Saturday, July 10, 2010

Chocolate Milk

"Daddy?"  Michael likes to lay on my bed while I dress for work and share with me whatever happens to be in his head.  "Did you know, there are TWO ways to make chocolate milk."

"Um, no," I replied absently, fumbling with my tie.  "What are the two ways?"

"Well, one way is to use the dusty stuff that you mix in with it, and the other..." he trailed off, distracted by some other momentous revelation in his head about the nature of the universe, or possibly by a bug.

"What's the other way, Michael?" I asked somewhat impatiently.  I had to get to work.  If I don't leave by 7.15, the tube's a nightmare, all elbows and armpits for 45 minutes.

"The other way what?" I'm sure conversations with Albert Einstein had a similar kind of flow.

"The other way to make chocolate milk?"

"Oh.  You can mash up chocolate in milk."

I related this conversation to a friend afterwards, who told me that I should have immediately divorced him of the notion, since you can't POSSIBLY make chocolate milk out of chocolate and milk.

This morning, I lay in bed enjoying the relative quiet of an early Saturday morning and the makings of yet another glorious London summer day (it's been several weeks on the trot of nice weather here, we're due for the snapback soon) when Michael came bounding into the room, positively radiating 6-year-old exuberance.

"Daddy?"

"Yes, Michael?"  Both of my children still insist on prefacing every verbal interaction with a formal salutation, even if we've just had a conversation.  Even if we're the only ones in the room.  Even if we're looking directly at each other while sitting a foot apart.  I used to find it endearing, but it's become old.  I hope they outgrow it soon.

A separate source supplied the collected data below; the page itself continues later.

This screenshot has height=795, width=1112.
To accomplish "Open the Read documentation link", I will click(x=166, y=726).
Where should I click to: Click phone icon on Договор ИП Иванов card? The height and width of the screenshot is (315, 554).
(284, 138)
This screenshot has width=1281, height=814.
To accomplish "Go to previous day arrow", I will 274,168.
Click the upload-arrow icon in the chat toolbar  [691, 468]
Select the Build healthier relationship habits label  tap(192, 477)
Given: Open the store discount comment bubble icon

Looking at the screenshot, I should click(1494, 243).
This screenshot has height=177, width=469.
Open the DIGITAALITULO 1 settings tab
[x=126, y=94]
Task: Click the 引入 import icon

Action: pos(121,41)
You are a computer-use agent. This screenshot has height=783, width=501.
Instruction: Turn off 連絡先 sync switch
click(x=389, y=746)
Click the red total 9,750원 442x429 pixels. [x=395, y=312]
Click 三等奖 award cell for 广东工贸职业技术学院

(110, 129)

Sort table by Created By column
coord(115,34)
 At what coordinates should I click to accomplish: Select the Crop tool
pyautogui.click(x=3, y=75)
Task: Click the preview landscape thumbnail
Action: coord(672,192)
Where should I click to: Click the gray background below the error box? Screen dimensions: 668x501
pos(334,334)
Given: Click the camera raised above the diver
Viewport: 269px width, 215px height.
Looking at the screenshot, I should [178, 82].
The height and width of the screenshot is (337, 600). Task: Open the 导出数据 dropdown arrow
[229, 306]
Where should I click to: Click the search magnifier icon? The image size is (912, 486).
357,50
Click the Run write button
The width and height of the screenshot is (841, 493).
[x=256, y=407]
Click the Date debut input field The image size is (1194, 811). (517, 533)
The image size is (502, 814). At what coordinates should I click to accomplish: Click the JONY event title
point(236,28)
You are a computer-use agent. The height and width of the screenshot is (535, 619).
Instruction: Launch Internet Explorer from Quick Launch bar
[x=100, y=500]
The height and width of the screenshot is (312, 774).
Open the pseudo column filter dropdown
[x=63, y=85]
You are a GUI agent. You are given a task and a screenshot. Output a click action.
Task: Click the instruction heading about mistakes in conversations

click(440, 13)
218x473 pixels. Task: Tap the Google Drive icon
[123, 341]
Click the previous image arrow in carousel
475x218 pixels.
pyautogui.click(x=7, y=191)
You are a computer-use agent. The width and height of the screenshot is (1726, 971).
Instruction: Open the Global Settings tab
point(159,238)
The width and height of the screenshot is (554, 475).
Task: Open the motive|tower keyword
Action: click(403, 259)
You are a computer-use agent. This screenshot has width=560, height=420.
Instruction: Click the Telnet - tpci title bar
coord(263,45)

"I made something for you and Mommy!"

Sweet, but at 7am, it is not always an entirely desirable thing to have one's young children, feral and fiddly, making things.

"Great!" I replied through a pasted-on smile and with as much enthusiasm as I could muster given the early hour and my visions of strawberry pulp laced with cookie bits and honey oozing off the edge of the dining table onto the carpet.  "What is it?"  I was actually afraid of the answer.

"I'll whisper it to you."  Oh, dear.  "I'm making chocolate milk," he confided in a stage whisper from across the room.  "I'm using my chocolate Easter bunny."

My mind immediately returned to my friend's admonition.  I'd been too protective.  Too sensitive to his feelings.  I really should've given it to him straight.  You can't make chocolate milk by mashing a 5 month old chocolate bunny into a cup of milk.  You just can't.  Now it was too late.  He'd have to find out on his own.

He scampered off, arms flailing, calling for his sister's help.  Moments later, the beeping of the microwave sent a wave of fear through my belly.  Not wishing to be caught up in the inevitable tears that I knew would follow this epic chocolate milk fail, I did what any good father would do.  I slid quietly out of bed, leaving Michele sleeping and blissfully ignorant of the disaster about to befall her, and took a nice long shower.

On my return, a tray containing half a plate of cold microwaved scrambled eggs and a cup of milk with mysterious brown bits floating in it awaited me.

A bit of background.  I have been taught that when someone, particularly a child, gives you a gift, you accept it graciously, even if it's the ugliest thing you've ever seen.  Even if it doesn't fit.  Even if it's covered in mud and birdpoop.  Even if it's cold scrambled eggs the texture of a month-old kitchen sponge and a cup of tepid milk, with chocolatey flotsam bobbing on top and an occasional air bubble liberated from milk chocolate imprisonment breaking the surface noxiously.

Not wishing to seem ungrateful, I necked down the eggs as quickly as possible, and chased them with the milk.  Apart from the fact that the sacrificial bunny was a 'double crispy' one and that I hadn't expected the milk to be so, well, crispy, it was actually not bad.  Sweet, decent amount of chocolateyness, not a bad flavor, and a pleasing sufficiency of chocolate sludge at the bottom.

Michael won't say exactly how he and Caroline made the chocolate milk, beyond alluding to the use of a microwave and various kitchen implements.  I suspect he doesn't really remember, having since moved on to the God-like activity of creating new animal species like the rhinocerfish and the aliphant from a ball of sticky green gummystuff received at a birthday party, but that's OK, it's probably best not to dwell on the details anyway.

To all you naysaying grownups who dismiss as impractical those Lucy Ricardo-esque plans simply because they're unconventional, I say, let 'em try.  If they fail, pick up the broken bits (and keep a bottle of carpet spray handy for the strawberry pulp).  If they don't, you may get a nice breakfast treat.  Encourage their creative side as well as their practical one.  They may surprise you.